No one is completely blameless for the atrocities of Lincoln’s War, least of all the Constitution. Yet the National Review article that began this post is a blatant white washing of the past. The author writes:
“As for the fugitive-slave clause, it did not use the word “slave,” but referred to a “person held to service or labor” — which could apply to apprentices or indentured servants. It also referred to “the party to whom such service or labor may be due” — but labor was not “due” from slaves, since they were victims of an injustice who had received no “due” process of law.”
A clever politically correct interpretation to be sure, somewhere Harry Jaffa and Leo Strauss are applauding this hermeneutic of elasticity. But every NeoCon’s favorite American, the tyrant Lincoln, had something to say about this silly attempt to sacramentalize a very human document:
“It is scarcely questioned that this provision was intended by those who made it for the reclaiming of what we call fugitive slaves; and the intention of the lawgiver is the law.”
Slavery was protected by the Constitution. Lincoln knew it. H. Ford Douglas knew it. John C. Calhoun knew it. This doesn’t concede any ground to the insanity of 1619 because 1619 isn’t about truth. Concessions to the truth are never the victories of Jacobins. This is why the Southern Tradition has been so willing to concede the evil of slavery but never willing to allow for the stupidity of the Myth of the Righteous Cause. There was nothing righteous in the motivations for Lincoln’s War. This is the center of the fight between 1619 and the NeoCons. The NeoCons are going to get called racist no matter what they do or say because the left calls people racist no matter what they do or say. The only solution to this problem is just to tell the truth. The Constitution isn’t the Qur’an. It’s supposed to be revisable. It’s supposed to be dissoluble if necessary.
The Constitution is a grand document. But it was never meant to save us. It cannot kindle in our hearts the neighbor love that the Crucified One simply argued was the first and greatest commandment. The only way to create neighbor love is to have neighbors, which brings us back to Amistad.

John Calhoun makes an astounding, if small, appearance in that film. Played beautifully by Arliss Howard he sits in formal wear at a fancy dinner party. Whites sit round a massive decadent dinner table being served by blacks. There is no interaction between the two castes, except when a black server places Calhoun’s food in front of him. He stops speaking to look up at the man and nods. This may seem a silly point to end on, a tiny wordless moment from a character that most contemporary “Conservatives” deem to be villainous. Say what you want about Calhoun but black Americans were always a part of his life. They were always his neighbors and in his mind he loved them as best he could.

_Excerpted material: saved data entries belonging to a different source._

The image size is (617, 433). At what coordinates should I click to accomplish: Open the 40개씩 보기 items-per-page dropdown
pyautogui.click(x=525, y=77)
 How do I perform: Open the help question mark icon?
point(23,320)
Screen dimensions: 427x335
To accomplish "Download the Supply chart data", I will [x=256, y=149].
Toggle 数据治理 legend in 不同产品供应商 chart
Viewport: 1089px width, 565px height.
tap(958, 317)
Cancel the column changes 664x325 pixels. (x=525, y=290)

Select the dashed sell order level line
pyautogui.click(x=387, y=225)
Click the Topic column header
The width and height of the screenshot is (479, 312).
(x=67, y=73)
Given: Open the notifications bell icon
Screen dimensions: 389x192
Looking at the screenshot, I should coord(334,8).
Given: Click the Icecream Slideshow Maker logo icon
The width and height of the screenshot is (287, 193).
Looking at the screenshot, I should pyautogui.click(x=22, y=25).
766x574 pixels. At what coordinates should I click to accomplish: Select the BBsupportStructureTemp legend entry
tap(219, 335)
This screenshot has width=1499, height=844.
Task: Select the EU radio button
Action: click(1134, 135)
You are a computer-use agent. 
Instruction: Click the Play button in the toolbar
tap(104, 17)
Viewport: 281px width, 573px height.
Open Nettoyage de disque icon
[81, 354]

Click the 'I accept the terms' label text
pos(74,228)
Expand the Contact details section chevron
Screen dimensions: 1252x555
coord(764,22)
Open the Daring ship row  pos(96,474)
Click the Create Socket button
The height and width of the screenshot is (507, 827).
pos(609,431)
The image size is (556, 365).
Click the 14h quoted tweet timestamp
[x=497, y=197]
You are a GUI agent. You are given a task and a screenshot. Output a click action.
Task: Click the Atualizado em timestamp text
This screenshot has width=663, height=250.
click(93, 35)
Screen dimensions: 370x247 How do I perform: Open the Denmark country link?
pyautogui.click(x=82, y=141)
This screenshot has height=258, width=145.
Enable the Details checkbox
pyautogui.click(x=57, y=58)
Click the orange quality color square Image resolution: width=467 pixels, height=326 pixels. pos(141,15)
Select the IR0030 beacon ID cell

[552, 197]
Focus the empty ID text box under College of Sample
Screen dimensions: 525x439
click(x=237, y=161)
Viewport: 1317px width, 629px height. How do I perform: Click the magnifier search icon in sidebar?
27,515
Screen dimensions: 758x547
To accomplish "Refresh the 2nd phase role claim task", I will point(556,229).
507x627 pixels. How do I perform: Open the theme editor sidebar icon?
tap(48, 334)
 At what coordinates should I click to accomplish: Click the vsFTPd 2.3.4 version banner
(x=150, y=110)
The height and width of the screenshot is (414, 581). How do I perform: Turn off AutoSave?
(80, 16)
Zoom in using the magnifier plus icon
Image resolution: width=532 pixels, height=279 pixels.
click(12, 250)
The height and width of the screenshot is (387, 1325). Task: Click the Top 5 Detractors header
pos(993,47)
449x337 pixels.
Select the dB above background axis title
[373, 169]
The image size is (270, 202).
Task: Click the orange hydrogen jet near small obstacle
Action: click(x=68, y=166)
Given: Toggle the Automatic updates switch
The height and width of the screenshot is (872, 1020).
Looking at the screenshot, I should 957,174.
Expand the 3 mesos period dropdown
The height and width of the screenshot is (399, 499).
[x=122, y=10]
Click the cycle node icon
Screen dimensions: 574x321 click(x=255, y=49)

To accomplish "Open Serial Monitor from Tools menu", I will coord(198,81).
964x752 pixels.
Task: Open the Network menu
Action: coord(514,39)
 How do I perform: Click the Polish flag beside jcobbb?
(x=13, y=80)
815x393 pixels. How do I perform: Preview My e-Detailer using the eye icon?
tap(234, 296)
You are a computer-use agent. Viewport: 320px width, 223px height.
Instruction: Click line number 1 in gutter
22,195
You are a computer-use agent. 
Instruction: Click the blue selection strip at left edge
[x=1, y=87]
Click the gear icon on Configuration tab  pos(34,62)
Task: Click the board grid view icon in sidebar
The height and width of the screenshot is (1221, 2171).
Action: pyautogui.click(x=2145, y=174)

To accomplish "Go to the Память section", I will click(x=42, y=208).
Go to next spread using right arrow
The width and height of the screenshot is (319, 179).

The Jacobins and the NeoCons want America to love our minorities in the abstract. They want to love with the rhetoric of abolitionists then forget about the evil outcomes that always come from radical actions. Jacobinism claims to love humanity while murdering people. NeoConservatism places all its hopes and dreams in a Nationalized constitution. There is a third way. The way of Burke, Jefferson, and the South: loving the people we actually know within our little platoons regardless of skin color or class.